**Reading text:**
- Opening Delimiter -
Weekly Writers Round-Up: The Chinese Trade War, the Upside of Robocalls, and the Ineffectiveness of a Vaping Ban
Each week, we’ll be featuring opinion pieces from the alumni and current participants of AF’s Writing Fellows Program. A few highlights from the past week are below. Do you dream of having bylines like these? See here for info on how we can help make that a reality.
Trump vs. Xi, mano a mano by Tyler Grant (Summer 2018) in The Washington Examiner
A gaggle of economists and policy wonks gathered around the bargaining table haggling over trade terms doesn’t make for the greatest TV. And for the reality TV-star president and his Mao-acolyte rival, two mega-personalities accustomed to leveraging their public perception as a way of attaining and maintaining power, such closed-door diplomacy is even less glamorous still.
- Closing Delimiter -
**About this task:** In the writers round-up, who wrote "Trump vs. Xi, mano a mano," and in which publication did it appear?

**Records provided:**
- Opening Delimiter -
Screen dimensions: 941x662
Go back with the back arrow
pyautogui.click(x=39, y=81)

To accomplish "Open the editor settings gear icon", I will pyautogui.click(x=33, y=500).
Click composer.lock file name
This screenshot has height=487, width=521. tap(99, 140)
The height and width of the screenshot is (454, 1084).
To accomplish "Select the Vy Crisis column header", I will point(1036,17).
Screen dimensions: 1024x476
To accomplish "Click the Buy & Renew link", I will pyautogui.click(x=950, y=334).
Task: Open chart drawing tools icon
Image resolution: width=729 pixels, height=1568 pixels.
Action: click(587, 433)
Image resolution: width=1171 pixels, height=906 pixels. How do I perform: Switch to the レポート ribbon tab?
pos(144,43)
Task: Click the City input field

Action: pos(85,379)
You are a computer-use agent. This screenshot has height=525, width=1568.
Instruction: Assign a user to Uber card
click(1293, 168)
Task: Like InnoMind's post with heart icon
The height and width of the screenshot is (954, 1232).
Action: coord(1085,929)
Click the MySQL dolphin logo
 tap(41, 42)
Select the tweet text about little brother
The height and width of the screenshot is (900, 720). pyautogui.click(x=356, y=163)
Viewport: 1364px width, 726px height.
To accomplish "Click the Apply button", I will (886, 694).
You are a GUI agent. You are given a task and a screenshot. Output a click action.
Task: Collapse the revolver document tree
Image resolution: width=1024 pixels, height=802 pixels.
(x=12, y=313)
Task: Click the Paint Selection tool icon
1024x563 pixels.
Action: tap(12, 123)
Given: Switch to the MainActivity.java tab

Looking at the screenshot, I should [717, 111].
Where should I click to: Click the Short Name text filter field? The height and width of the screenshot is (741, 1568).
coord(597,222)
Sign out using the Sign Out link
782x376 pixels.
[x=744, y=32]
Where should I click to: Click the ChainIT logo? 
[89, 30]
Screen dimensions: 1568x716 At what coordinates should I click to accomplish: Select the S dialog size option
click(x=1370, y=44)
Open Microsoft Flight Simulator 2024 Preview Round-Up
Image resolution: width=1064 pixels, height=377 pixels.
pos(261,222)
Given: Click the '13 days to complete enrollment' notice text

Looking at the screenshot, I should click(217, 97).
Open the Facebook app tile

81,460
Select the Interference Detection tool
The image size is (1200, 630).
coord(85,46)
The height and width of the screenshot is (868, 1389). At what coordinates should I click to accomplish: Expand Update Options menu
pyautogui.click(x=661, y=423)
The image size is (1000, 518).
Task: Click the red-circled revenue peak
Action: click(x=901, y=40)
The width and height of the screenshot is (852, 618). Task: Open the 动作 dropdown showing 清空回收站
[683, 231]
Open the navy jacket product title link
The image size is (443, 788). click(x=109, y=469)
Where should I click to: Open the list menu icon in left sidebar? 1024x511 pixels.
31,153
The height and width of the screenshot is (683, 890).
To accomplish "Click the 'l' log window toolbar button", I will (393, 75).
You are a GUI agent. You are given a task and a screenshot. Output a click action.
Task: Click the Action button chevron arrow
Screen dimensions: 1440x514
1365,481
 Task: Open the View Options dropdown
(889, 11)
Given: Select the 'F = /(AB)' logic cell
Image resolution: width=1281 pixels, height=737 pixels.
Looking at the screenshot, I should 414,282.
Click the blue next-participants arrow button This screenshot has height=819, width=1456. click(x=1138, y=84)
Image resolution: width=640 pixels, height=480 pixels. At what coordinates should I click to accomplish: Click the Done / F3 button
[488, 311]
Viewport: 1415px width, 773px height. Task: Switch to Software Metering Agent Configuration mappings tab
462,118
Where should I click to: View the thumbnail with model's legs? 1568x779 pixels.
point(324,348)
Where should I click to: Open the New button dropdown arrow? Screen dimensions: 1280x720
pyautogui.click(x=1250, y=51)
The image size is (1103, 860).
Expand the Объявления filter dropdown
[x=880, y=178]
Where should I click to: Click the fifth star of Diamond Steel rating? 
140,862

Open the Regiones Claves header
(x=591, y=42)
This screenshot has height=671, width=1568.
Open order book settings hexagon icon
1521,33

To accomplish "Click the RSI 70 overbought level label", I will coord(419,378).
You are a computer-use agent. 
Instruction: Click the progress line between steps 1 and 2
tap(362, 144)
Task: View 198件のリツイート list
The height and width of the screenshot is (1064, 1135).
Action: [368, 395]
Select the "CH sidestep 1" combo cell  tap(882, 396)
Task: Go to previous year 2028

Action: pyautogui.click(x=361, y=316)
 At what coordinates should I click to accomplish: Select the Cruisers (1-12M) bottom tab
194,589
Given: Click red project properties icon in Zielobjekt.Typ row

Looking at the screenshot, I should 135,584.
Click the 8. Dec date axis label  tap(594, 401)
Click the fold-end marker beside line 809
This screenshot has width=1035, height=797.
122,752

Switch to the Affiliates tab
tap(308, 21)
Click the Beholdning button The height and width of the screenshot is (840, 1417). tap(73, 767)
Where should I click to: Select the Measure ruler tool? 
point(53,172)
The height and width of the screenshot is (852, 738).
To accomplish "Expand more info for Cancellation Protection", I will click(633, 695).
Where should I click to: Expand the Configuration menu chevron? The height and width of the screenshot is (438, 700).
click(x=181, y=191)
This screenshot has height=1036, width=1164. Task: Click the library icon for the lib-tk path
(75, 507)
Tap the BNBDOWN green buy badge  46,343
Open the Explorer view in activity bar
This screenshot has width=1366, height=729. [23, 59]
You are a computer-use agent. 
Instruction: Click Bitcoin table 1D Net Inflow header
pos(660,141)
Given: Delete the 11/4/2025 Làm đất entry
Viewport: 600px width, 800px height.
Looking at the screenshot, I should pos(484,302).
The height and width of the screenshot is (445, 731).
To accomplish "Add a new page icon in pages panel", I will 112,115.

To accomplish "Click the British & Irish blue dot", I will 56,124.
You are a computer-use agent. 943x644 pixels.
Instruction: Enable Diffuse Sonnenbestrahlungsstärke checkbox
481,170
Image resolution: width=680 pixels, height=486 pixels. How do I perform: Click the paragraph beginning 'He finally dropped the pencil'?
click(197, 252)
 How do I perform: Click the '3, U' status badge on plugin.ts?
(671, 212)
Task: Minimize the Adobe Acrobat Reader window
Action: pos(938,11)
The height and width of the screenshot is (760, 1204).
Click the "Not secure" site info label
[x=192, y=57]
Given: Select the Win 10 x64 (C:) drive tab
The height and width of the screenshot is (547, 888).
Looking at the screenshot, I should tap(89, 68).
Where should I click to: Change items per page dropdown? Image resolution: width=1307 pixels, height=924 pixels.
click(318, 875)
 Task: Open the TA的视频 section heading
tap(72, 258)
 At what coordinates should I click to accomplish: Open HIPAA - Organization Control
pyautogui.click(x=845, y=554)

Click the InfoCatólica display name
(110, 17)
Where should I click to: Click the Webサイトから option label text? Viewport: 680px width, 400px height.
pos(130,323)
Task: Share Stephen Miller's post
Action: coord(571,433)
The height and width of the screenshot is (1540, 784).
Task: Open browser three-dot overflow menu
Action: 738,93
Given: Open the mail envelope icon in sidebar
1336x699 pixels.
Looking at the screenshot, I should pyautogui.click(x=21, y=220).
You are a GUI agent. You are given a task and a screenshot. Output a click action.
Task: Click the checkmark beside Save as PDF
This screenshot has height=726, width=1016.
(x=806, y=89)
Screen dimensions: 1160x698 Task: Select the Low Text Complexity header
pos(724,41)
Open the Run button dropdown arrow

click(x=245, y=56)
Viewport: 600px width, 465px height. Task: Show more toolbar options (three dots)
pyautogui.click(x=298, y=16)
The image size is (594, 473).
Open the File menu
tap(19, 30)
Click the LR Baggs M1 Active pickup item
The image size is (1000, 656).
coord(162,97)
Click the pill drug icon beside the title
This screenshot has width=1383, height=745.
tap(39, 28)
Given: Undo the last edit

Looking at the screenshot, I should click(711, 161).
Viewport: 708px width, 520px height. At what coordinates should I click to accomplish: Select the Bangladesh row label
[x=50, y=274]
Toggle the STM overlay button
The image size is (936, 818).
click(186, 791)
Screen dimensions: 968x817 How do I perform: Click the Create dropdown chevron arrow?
- Closing Delimiter -
**Response to the task:** Tyler Grant; The Washington Examiner